DATA PROVIDED ▸
[Start]

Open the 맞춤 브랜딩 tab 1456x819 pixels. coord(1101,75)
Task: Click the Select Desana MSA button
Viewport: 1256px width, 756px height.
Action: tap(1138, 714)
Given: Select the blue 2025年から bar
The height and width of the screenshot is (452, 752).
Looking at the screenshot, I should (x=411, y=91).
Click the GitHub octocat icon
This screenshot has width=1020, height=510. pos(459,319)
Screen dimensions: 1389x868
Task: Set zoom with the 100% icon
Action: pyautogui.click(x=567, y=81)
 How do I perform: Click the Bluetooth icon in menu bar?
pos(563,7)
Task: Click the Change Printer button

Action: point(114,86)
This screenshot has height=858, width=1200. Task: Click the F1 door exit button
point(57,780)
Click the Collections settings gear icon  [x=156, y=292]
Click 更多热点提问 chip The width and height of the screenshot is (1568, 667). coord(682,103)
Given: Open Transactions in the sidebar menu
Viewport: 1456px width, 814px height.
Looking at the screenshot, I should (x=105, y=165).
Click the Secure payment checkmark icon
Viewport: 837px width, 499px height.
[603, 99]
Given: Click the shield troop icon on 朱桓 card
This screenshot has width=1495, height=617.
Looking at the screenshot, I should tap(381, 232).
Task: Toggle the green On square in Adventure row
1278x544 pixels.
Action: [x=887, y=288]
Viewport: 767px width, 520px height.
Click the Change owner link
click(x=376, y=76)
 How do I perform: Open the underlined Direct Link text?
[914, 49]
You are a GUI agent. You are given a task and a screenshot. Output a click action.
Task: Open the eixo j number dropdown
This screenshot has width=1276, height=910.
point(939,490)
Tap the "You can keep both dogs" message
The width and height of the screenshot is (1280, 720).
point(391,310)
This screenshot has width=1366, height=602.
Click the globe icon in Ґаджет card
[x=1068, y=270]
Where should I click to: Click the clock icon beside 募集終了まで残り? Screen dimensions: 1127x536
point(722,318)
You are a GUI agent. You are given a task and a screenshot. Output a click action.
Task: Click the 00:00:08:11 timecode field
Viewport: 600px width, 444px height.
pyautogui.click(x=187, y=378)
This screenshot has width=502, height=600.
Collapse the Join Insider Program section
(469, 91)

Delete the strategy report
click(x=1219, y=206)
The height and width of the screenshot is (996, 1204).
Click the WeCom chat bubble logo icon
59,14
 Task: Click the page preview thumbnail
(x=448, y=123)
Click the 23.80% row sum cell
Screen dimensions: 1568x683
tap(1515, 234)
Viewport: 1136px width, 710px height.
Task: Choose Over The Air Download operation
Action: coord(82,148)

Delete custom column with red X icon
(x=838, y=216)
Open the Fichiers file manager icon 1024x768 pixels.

[End]

SHORT EXERCISE ▸
Copy out every one of the entries above, line for line, with no changes.

ANSWER TO THE EXERCISE ▸
Open the 맞춤 브랜딩 tab 1456x819 pixels. coord(1101,75)
Task: Click the Select Desana MSA button
Viewport: 1256px width, 756px height.
Action: tap(1138, 714)
Given: Select the blue 2025年から bar
The height and width of the screenshot is (452, 752).
Looking at the screenshot, I should (x=411, y=91).
Click the GitHub octocat icon
This screenshot has width=1020, height=510. pos(459,319)
Screen dimensions: 1389x868
Task: Set zoom with the 100% icon
Action: pyautogui.click(x=567, y=81)
 How do I perform: Click the Bluetooth icon in menu bar?
pos(563,7)
Task: Click the Change Printer button

Action: point(114,86)
This screenshot has height=858, width=1200. Task: Click the F1 door exit button
point(57,780)
Click the Collections settings gear icon  [x=156, y=292]
Click 更多热点提问 chip The width and height of the screenshot is (1568, 667). coord(682,103)
Given: Open Transactions in the sidebar menu
Viewport: 1456px width, 814px height.
Looking at the screenshot, I should (x=105, y=165).
Click the Secure payment checkmark icon
Viewport: 837px width, 499px height.
[603, 99]
Given: Click the shield troop icon on 朱桓 card
This screenshot has width=1495, height=617.
Looking at the screenshot, I should tap(381, 232).
Task: Toggle the green On square in Adventure row
1278x544 pixels.
Action: [x=887, y=288]
Viewport: 767px width, 520px height.
Click the Change owner link
click(x=376, y=76)
 How do I perform: Open the underlined Direct Link text?
[914, 49]
You are a GUI agent. You are given a task and a screenshot. Output a click action.
Task: Open the eixo j number dropdown
This screenshot has width=1276, height=910.
point(939,490)
Tap the "You can keep both dogs" message
The width and height of the screenshot is (1280, 720).
point(391,310)
This screenshot has width=1366, height=602.
Click the globe icon in Ґаджет card
[x=1068, y=270]
Where should I click to: Click the clock icon beside 募集終了まで残り? Screen dimensions: 1127x536
point(722,318)
You are a GUI agent. You are given a task and a screenshot. Output a click action.
Task: Click the 00:00:08:11 timecode field
Viewport: 600px width, 444px height.
pyautogui.click(x=187, y=378)
This screenshot has width=502, height=600.
Collapse the Join Insider Program section
(469, 91)

Delete the strategy report
click(x=1219, y=206)
The height and width of the screenshot is (996, 1204).
Click the WeCom chat bubble logo icon
59,14
 Task: Click the page preview thumbnail
(x=448, y=123)
Click the 23.80% row sum cell
Screen dimensions: 1568x683
tap(1515, 234)
Viewport: 1136px width, 710px height.
Task: Choose Over The Air Download operation
Action: coord(82,148)

Delete custom column with red X icon
(x=838, y=216)
Open the Fichiers file manager icon 1024x768 pixels.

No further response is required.